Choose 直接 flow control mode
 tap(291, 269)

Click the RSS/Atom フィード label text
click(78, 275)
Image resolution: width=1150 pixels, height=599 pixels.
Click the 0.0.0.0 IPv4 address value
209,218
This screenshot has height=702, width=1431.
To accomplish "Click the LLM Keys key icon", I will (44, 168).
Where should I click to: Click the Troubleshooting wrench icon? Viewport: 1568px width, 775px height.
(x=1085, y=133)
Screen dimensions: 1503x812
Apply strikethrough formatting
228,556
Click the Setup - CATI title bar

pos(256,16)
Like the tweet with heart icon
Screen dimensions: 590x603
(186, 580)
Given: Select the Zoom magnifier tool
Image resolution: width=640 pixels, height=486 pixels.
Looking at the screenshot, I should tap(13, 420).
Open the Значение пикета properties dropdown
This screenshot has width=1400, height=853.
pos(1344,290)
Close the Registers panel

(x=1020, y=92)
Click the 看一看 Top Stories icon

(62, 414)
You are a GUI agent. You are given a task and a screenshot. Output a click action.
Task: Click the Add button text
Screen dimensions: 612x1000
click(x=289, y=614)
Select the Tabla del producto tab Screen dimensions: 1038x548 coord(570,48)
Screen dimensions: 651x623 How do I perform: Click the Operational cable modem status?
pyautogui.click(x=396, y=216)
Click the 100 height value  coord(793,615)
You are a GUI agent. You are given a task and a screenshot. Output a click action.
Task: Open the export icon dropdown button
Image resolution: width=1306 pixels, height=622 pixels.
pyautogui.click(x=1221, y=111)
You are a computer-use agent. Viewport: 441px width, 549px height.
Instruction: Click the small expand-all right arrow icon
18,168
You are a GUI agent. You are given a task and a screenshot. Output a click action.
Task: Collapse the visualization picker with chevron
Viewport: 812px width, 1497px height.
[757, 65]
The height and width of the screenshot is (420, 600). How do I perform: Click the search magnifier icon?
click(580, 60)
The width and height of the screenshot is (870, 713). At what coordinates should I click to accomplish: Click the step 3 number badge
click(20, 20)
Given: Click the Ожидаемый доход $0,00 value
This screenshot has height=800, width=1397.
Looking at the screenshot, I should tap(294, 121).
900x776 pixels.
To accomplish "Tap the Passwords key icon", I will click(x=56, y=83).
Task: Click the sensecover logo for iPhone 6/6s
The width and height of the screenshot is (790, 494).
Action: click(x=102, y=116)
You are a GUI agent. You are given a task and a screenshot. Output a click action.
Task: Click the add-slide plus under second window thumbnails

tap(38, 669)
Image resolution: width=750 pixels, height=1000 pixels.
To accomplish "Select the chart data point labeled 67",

■ **Work required**: Extract, from the material above, each line holding the word "button".

■ **Task response**:
Task: Click the Add button text
Task: Open the export icon dropdown button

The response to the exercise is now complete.